World Series of Poker
- Bracelet: None
- Money finishes: 6
- Highest WSOP Main Event finish: None

World Poker Tour
- Title: None
- Final table: None
- Money finishes: 2

European Poker Tour
- Title: None
- Final table: None
- Money finish: 1

= Liz Lieu =

Vietnamese poker player (born 1974)

Liz Lieu (born August 2, 1974, in Vietnam) is a Vietnamese professional poker player.

Lieu was primarily a limit Texas hold 'em cash games player for a number of years, before embracing tournament play at the 2005 World Series of Poker. When John Phan encouraged her to enter the $1500 no-limit hold'em event, she ended up in fifth place with over $168,000 in prize money. She went on to place 12th in the $5000 no-limit hold'em event the same year and cashed in the $3000 tournament as well.

The next stop was the Bellagio's 2005 Festa Al Lago tournament, where she placed fourth in the $2500 no limit hold'em event and 16th in two other top tournaments in the series, taking home more than $80,000 for less than a week's worth of work. She went on to finish in the top ten spots at the World Poker Finals, Five Diamond World Poker Classic, and the Gold Strike World Poker Open.
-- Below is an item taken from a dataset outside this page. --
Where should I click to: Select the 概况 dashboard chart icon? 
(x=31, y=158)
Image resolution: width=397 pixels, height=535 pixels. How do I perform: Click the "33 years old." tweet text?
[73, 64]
Lieu's first tournament win came at the 2006 L.A. Poker Classic at Commerce Casino, where she won the $1,060 limit hold'em event. Her second tournament win came when she won the same event in 2007.

In 2006, Lieu was honored by the WSOP and ESPN as a "Final Table Grand Marshal" along with Johnny Chan.

In September 2007 Lieu signed an exclusive partnership with Chilipoker and acts as an Ambassador for the poker room.

As of 2010, Lieu has earned over $825,000 in live tournament play.

In 2009, she appeared in Hong Kong movie Poker King as herself.